Como os leitores usam expectativas de género e como os escritores as seguem, torcem ou quebram para criar efeitos.

Um género é uma promessa

Um género não é apenas uma etiqueta de prateleira; é um conjunto de sinais e expectativas partilhados pelo escritor e pelo leitor. Um mistério costuma oferecer um enigma, pistas e uma solução, enquanto uma tragédia nos prepara para uma perda grave. Uma obra pode cumprir, adiar ou desafiar essas expectativas, e essas escolhas moldam a leitura.

Porque as convenções importam

Os leitores precisam de uma forma de perceber que tipo de atenção um texto exige. As convenções resolvem esse problema: tornam reconhecíveis algumas regras da história, para que a surpresa tenha sentido e não pareça aleatória. Também mostram a conversa de uma obra com livros, públicos e hábitos culturais anteriores. O género é uma ferramenta de leitura, não uma prisão.

Exemplo: Frankenstein

Leia Frankenstein como um romance gótico. Primeiro, identifique convenções: paisagens isoladas, escuridão, segredos, conhecimento proibido e uma criatura ameaçadora. Depois, pergunte o que Shelley altera: a criatura fala de forma reflectida e o verdadeiro perigo não é simplesmente um monstro sobrenatural. O suspense gótico abre assim questões sobre responsabilidade, ciência e rejeição.

Armadilha: tratar o género como fórmula

É natural etiquetar um livro e esperar encontrar todas as características de uma lista.

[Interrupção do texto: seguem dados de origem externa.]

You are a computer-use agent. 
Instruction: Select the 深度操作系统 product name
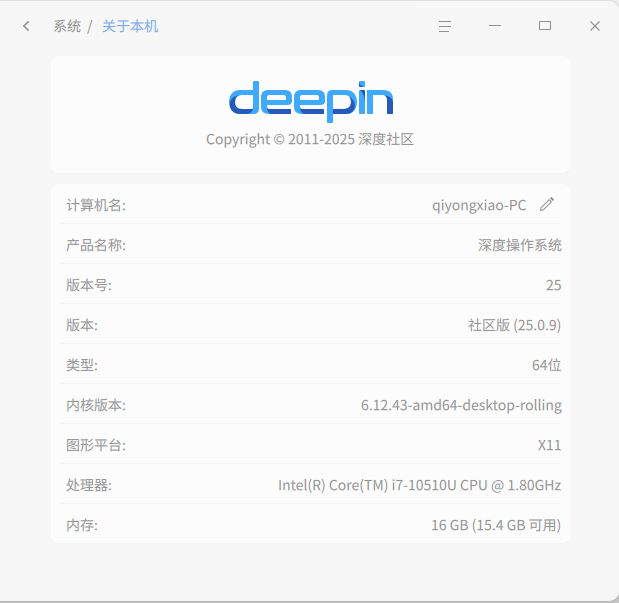[x=520, y=245]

Os géneros são famílias, não máquinas: um romance de ficção científica pode centrar-se na tecnologia e outro na linguagem ou na sociedade, pertencendo ambos ao género. Use as convenções para fazer perguntas ao texto, não como regras que impeçam ver as suas escolhas particulares.

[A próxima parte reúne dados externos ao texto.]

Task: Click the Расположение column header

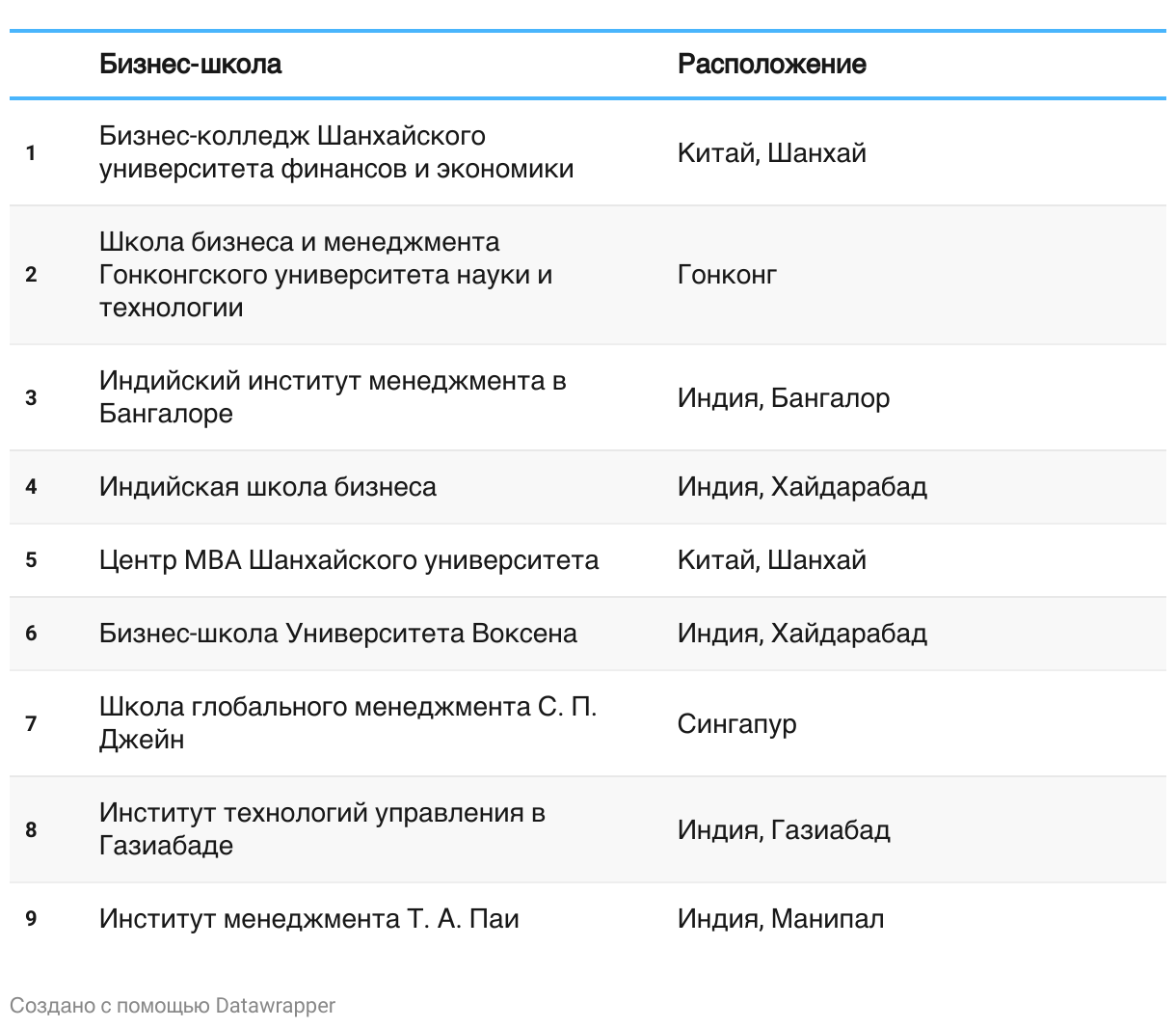Action: [x=771, y=65]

Uso: escolher e avaliar histórias

Conhecer géneros ajuda a escolher um romance, filme ou jogo e a explicar por que funciona para si. Uma crítica pode dizer que uma história de terror cria medo através do isolamento, mas quebra a regra habitual ao mostrar cedo a ameaça. Isso é mais útil do que dizer apenas «gosto de terror», porque identifica a experiência criada.